## WORK TO COMPLETE
A) According to the article on preventing falls among the elderly, how many fatal falls happen every day in the Netherlands?
B) Please decide whether each statement agrees with the article on preventing falls among the elderly, answering yes or no and quoting the deciding words: (i) Saurabh Jain is a Master's student in Artificial Intelligence. (ii) His grandmother fell after getting up to get a glass of water. (iii) The annual medical costs related to falls are below 800 million euros.

## SOURCE DOCUMENT
################

Onafhankelijke journalistiek over de Vrije Universiteit Amsterdam | Sinds 1953
18 mei 2024

& Maatschappij

Saurabh Jain prevents falling among elderly

There are around 13 fatal falls every day in the Netherlands alone and the annual medical costs related to fall are more than 800 million euros. Saurabh Jain (29, Master’s student Artificial Intelligence) witnessed the psychological effect of a fall first hand and knew he could design the solution for this big problem.


STUDENT Saurabh Jain



The start “A few years ago, my grandmother got up to get a glass of water and fell down. She hit her head and started bleeding. Fortunately, she is fine now, but afterwards she became very worried to fall again. It made me think: we need to do something about this falling problem among elderly. Many of them live alone and it could be days before somebody finds out. Just imagine lying on the floor and not being able to do anything… Our parents and grandparents have taken care of us, I feel like now it’s our duty to return the favor.”

################

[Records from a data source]
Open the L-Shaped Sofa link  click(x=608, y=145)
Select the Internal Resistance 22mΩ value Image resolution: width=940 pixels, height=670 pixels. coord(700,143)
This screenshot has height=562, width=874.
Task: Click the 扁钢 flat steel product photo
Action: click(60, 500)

################

## TASK ANSWERS
A) Around 13 fatal falls happen every day.

B)
(i) Yes: "Master’s student Artificial Intelligence"
(ii) Yes: "my grandmother got up to get a glass of water and fell down"
(iii) No: "the annual medical costs related to fall are more than 800 million euros"